▶ _What is expected_:
Reproduce the material below word for word, from its first line through the line containing "Action: (x=1319, y=22)", including that line.

▶ _Entries provided_:
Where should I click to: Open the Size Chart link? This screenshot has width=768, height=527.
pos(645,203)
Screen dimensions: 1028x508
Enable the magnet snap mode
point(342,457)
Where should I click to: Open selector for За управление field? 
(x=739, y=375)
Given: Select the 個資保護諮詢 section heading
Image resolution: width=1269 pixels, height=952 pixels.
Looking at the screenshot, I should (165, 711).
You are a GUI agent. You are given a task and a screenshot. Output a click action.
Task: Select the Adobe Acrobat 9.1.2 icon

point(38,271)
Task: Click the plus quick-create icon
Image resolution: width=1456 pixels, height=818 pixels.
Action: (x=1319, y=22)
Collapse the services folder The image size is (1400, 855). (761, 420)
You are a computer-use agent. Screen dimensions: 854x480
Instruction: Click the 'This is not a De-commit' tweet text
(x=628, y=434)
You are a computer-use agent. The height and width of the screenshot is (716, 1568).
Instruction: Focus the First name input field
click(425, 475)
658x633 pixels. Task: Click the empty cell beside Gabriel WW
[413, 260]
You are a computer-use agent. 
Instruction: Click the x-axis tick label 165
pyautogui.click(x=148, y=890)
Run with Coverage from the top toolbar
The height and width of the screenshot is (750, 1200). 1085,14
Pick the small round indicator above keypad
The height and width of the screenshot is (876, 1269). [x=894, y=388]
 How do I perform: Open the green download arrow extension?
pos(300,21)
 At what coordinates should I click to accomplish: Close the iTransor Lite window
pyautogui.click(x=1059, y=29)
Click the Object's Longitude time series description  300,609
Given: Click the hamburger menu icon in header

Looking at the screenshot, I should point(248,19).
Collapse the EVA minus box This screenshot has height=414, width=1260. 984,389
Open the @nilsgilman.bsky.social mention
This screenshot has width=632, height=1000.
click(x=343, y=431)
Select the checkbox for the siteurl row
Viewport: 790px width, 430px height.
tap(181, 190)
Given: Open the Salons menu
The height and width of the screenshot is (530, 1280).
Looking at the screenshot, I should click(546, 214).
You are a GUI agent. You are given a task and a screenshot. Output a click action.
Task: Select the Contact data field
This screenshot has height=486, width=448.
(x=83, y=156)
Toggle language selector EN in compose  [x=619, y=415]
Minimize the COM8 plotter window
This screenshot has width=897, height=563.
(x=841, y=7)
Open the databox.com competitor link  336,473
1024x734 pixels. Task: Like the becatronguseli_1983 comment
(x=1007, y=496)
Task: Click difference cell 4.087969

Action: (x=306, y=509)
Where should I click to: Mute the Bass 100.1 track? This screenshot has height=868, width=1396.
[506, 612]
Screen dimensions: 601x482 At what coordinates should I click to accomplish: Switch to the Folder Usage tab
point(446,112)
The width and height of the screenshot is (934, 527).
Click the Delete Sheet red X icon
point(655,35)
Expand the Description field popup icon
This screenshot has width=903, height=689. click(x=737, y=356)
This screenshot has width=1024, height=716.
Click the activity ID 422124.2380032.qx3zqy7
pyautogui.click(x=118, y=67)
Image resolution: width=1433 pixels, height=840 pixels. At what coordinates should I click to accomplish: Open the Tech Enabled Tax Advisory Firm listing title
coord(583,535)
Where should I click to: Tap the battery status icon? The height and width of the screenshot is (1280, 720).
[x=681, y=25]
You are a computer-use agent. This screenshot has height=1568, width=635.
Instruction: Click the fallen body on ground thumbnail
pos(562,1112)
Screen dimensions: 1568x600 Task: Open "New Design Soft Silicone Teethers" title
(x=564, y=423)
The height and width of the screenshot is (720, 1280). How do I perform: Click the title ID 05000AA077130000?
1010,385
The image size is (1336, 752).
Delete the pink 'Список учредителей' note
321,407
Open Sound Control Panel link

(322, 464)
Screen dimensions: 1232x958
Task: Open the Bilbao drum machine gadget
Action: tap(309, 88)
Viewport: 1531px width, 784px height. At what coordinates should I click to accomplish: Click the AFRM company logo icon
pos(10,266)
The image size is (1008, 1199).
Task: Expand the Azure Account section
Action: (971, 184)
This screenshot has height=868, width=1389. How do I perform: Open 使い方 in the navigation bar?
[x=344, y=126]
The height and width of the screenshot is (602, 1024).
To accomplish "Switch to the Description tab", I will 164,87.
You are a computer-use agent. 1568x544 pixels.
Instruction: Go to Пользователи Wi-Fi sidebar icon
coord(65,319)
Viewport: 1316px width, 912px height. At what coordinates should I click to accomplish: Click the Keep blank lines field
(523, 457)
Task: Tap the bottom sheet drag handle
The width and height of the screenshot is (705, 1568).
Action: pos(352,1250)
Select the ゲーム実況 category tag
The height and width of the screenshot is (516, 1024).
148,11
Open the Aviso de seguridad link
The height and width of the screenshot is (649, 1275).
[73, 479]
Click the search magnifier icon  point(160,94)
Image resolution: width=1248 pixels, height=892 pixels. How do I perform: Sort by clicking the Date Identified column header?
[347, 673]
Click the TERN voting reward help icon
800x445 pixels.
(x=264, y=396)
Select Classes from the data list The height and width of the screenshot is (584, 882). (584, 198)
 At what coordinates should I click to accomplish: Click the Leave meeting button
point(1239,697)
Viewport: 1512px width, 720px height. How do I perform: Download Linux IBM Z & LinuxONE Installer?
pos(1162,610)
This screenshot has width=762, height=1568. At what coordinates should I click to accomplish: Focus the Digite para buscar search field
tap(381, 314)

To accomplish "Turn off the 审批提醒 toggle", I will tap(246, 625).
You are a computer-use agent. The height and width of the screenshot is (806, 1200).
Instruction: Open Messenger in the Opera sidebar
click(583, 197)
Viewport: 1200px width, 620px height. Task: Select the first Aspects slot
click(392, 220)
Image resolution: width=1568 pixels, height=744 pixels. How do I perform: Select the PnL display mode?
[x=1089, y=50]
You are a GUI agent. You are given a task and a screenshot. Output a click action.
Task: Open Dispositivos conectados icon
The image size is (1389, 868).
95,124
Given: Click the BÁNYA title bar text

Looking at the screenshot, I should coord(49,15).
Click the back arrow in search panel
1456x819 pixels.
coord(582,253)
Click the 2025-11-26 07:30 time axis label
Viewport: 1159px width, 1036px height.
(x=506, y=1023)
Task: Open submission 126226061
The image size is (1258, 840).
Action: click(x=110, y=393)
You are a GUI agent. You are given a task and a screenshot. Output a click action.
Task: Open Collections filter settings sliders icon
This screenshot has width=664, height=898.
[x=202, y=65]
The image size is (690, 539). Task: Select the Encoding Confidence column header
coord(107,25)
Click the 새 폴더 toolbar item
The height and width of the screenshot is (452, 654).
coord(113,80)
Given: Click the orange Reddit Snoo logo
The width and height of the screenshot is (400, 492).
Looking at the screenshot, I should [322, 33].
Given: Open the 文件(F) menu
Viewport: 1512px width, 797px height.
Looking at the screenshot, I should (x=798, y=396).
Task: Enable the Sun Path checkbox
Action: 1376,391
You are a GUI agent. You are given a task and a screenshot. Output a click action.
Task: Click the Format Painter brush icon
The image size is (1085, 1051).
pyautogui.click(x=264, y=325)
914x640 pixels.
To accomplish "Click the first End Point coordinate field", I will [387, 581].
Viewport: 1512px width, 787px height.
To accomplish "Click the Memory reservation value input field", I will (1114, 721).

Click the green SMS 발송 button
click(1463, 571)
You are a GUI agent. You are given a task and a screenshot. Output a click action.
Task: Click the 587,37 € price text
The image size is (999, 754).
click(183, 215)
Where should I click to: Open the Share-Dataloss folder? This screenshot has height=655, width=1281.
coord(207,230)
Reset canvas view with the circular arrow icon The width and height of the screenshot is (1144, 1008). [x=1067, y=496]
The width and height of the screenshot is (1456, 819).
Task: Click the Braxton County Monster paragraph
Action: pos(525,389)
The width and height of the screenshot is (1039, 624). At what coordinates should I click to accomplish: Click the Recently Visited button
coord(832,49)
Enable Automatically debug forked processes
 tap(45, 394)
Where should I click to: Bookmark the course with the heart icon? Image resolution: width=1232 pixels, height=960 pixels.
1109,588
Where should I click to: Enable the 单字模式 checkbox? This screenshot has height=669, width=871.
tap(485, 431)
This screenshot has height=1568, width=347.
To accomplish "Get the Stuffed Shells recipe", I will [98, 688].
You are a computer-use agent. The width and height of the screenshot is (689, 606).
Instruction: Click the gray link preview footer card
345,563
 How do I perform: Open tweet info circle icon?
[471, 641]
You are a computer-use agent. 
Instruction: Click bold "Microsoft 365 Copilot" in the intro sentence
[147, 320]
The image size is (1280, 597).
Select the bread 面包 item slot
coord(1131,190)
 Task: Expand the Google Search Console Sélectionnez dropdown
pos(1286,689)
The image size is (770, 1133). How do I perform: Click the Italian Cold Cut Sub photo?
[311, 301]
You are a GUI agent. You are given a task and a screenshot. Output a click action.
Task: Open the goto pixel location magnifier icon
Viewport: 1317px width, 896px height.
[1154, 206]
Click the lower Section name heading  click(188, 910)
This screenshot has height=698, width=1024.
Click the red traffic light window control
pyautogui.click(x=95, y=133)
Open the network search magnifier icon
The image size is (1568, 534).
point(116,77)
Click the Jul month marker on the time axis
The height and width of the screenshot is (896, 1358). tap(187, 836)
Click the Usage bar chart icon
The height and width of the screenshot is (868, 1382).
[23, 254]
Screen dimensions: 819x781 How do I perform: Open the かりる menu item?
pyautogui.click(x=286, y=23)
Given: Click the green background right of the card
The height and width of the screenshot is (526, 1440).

▶ _Complete response_:
Where should I click to: Open the Size Chart link? This screenshot has width=768, height=527.
pos(645,203)
Screen dimensions: 1028x508
Enable the magnet snap mode
point(342,457)
Where should I click to: Open selector for За управление field? 
(x=739, y=375)
Given: Select the 個資保護諮詢 section heading
Image resolution: width=1269 pixels, height=952 pixels.
Looking at the screenshot, I should (165, 711).
You are a GUI agent. You are given a task and a screenshot. Output a click action.
Task: Select the Adobe Acrobat 9.1.2 icon

point(38,271)
Task: Click the plus quick-create icon
Image resolution: width=1456 pixels, height=818 pixels.
Action: (x=1319, y=22)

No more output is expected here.